New England states are starting to come to grips with a federal mandate that they number their exits. But not without some resistance — in some cases, from powerful places.
www.bostonglobe.com
The "Good luck with that" is from the Governor of New Hampshire, soon to be the only state in the union with sequential exits. His defense?
“It’s how we identify,” he said. In his native town of Salem, “you were an Exit 1, 2, or 3 kid, and it kind of said where you were in the town.”
Given that exits and mileposts both go south to north, in all likelihood exits 1, 2, and 3 will remain exits 1, 2, and 3. New Hampshire is a long, thin state without many freeways, so I guess we could pour one out for those poor "Exit 41 kids" in Littleton who will need to get used to being "Exit 122 kids" in a decade. The horror!

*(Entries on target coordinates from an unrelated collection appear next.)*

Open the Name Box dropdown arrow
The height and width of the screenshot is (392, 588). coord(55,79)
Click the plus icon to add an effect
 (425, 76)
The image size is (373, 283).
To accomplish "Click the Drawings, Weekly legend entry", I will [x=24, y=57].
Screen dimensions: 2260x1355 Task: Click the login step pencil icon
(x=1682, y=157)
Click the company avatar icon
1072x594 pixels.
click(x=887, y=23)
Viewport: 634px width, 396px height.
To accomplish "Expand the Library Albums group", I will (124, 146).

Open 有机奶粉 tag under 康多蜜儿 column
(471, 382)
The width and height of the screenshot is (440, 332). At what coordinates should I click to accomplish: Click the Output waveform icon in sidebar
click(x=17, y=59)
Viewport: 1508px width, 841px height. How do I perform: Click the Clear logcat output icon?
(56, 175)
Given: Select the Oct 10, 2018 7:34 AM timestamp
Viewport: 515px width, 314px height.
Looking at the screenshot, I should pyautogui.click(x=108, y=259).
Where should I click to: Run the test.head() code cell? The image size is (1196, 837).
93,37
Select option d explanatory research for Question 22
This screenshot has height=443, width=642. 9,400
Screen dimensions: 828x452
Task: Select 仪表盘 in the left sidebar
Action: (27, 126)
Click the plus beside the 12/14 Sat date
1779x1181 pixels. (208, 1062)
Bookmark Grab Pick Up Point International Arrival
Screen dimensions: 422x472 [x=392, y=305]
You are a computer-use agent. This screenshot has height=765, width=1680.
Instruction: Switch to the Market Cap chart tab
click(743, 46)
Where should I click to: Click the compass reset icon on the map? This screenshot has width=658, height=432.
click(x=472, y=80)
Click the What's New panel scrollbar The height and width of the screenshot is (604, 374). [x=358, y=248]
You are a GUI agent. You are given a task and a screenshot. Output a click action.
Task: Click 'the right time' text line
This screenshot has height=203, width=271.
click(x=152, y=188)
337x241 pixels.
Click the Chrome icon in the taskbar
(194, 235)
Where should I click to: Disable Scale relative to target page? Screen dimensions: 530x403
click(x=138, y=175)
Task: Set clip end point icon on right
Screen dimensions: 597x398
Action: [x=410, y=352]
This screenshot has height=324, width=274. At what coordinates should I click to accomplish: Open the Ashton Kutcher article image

His other arguments aren't much better. Businesses that market themselves by exit number can simply change the number (it's not like businesses in mile-marker states don't advertise that way), and GPS hasn't made exit numbers obsolete. Emergency services still apparently value the exit/mile-marker equivalency, for instance, and a casual driver should still value knowing at a glance how far they are from their destination.
In MA, the shift to mile-marker exits should have come with other changes in road numbering to make the exit numbers make logical sense. The Cape people are right - it's nonsensical to have a driver from Braintree count down to zero on Route 3 then suddenly cross a bridge and be at Exit 55. MassDOT should extend the MA-3 designation to Orleans, unsigned, and count the mile markers from there up to Braintree. Then, they can assign the I-293 designation to US-3 north of Boston, placing Exit 1 in Burlington where it should be. If NHDOT closes the gap of Interstate-standard highway on the FE Everett Turnpike, I-293 would run Burlington-Manchester. US-3 could be rerouted back onto its former roads that now carry the 3A number, which would be consistent with the types of roads that carry the designation into Boston.
Other states with newer road networks don't have these problems, because they didn't typically have to force numbers onto centuries-old road networks.